You can incorporate that into your Select-String
call for a single-pipeline solution (the assumption is that the XML comments of interest are all on a single line each):
# Define the regex to use with Select-String, which both
# matches the lines of interest and captures the substrings of interest
# ('id' an 'instance' attributes) via capture groups, (...)
$regex = '<!--<__AMAZONSITE id="(.+?)" instance ="(.+?)"__/>-->'
Select-String -LiteralPath $xmlfile -Pattern $regex | ForEach-Object {
# Output a custom object with properties reflecting
# the substrings of interest reported by the capture groups.
[pscustomobject] @{
id = $_.Matches.Groups[1].Value
instance = $_.Matches.Groups[2].Value
}
}
The result is an array of custom objects that each have an .id
and .instance
property with the values of interest (which is preferable to setting individual variables); in the console, the output would look something like this:
id instance
-- --------
-123456780 CATZ00124
-123456781 CATZ00125
-123456782 CATZ00126
As for what you tried:
Note: I'm discussing your use of .Split()

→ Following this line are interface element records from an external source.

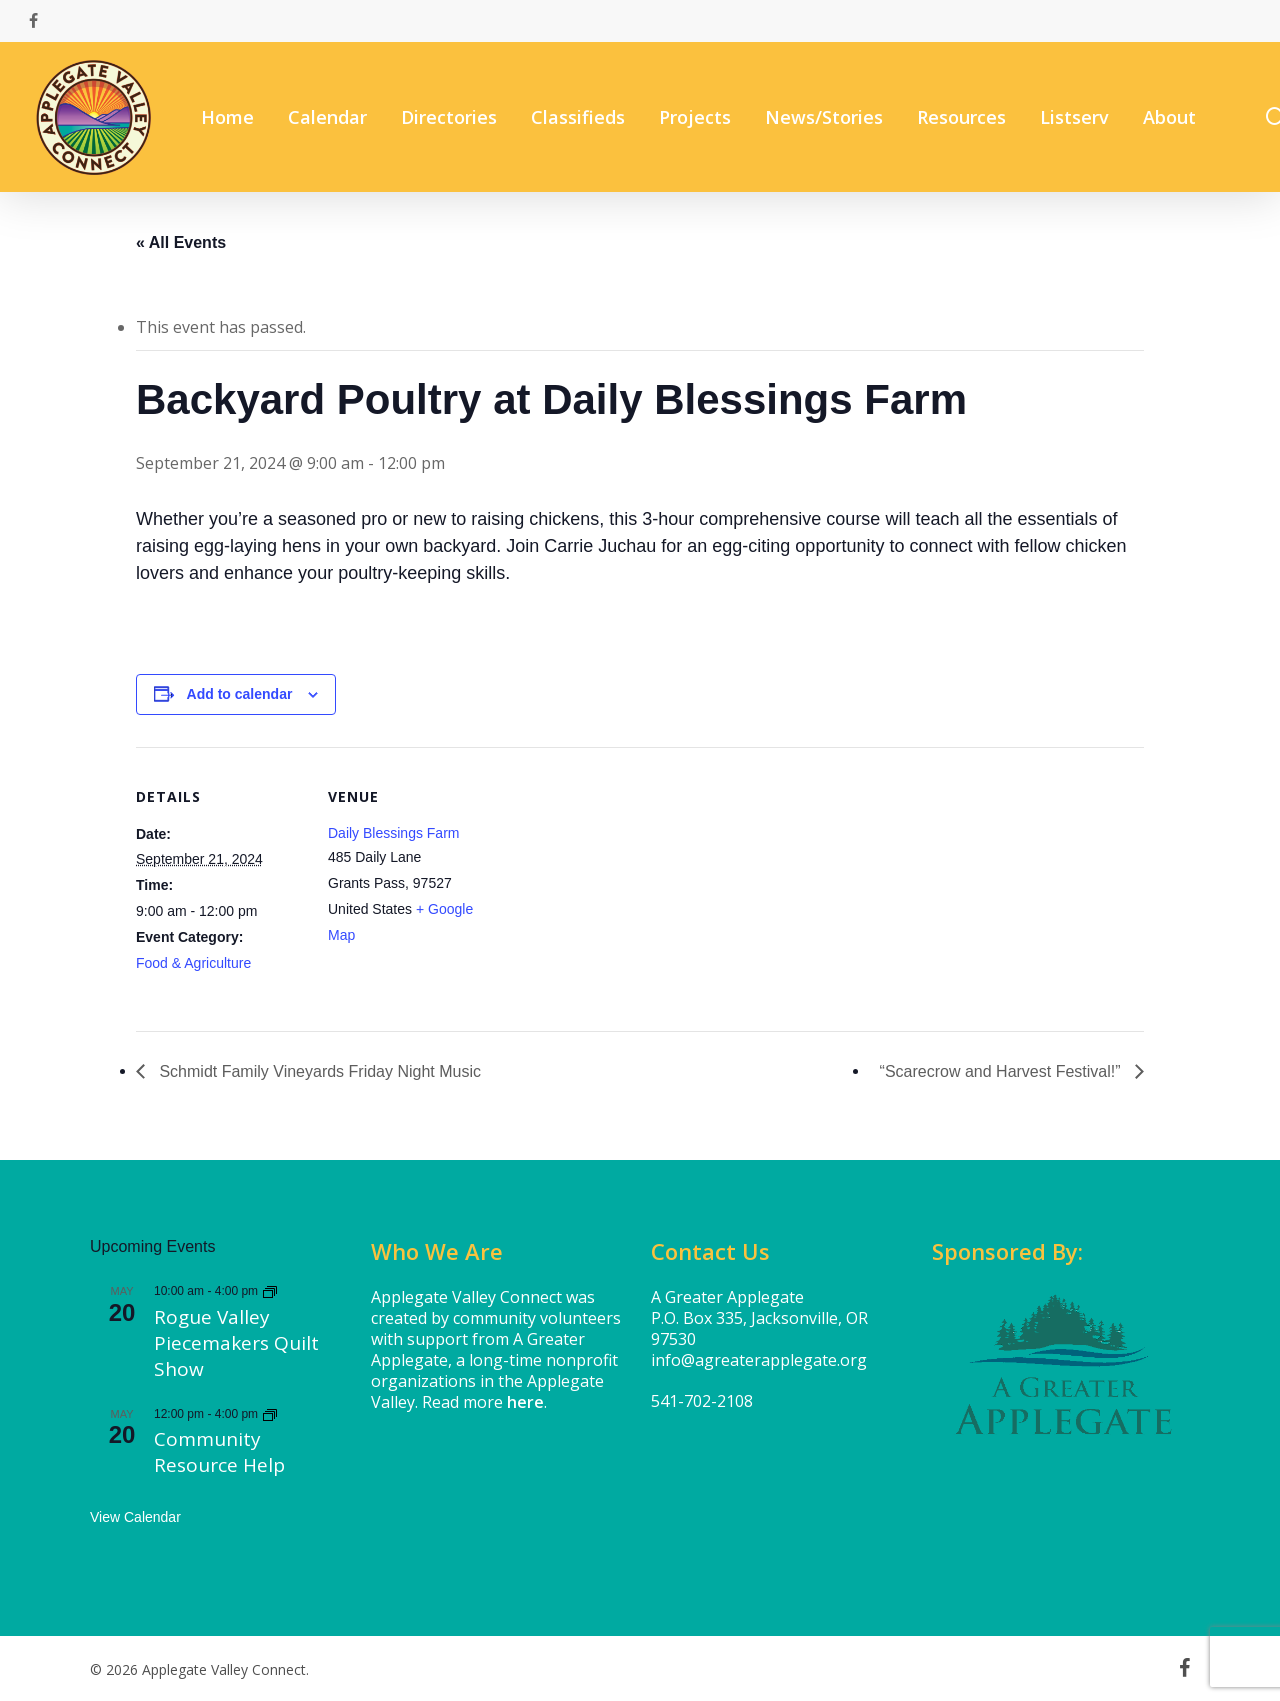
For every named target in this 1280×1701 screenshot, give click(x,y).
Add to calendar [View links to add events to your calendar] (240, 694)
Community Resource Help (219, 1452)
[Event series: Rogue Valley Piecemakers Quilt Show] (270, 1291)
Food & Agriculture (193, 963)
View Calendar (135, 1517)
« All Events (181, 242)
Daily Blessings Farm (393, 833)
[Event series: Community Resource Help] (270, 1414)
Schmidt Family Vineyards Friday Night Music (318, 1071)
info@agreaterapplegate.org (759, 1360)
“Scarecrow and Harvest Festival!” (1002, 1071)
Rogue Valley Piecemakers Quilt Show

, though for extracting a substring, as is your intent, .Split()
is not the best tool, given that it is only the first step toward isolating the substring of interest.
As LotPings notes in a comment, in Windows PowerShell, $commentedline.Line.Split('id=')
causes the String.Split()
method to split the input string by any of the individual characters in split string 'id='
, because the method overload that Windows PowerShell selects takes a char[]
value, i.e. an array of characters, which is not your intent.
You could rectify this as follows, by forcing use of the overload that accepts string[]
(even though you're only passing one string), which also requires passing an options argument:
$commentedline.Line.Split([string[] 'id=', 'None') # OK, splits by whole string
Note that in PowerShell Core the logic is reversed, because .NET Core introduced a new overload with just [string]
(with an optional options argument), which PowerShell Core selects by default. Conversely, this means that if you do want by-any-character splitting in PowerShell Core, you must cast the split string to [char[]]
.
On a general note, PowerShell has the -split
operator, which is regex-based and offers much more flexibility than String.Split()
- see this answer.
Applied to your case:
$commentedline.Line -split 'id='
While id=
is interpreted a regex by -split
, that makes no difference here, given that the string contains no regex metacharacters (characters with special meaning); if you do want to safely split by a literal substring, use [regex]::Escape('...')
as the RHS.
Note that -split
is case-insensitive by default, as PowerShell generally is; however, you can use the -csplit
variant for case-sensitive matching.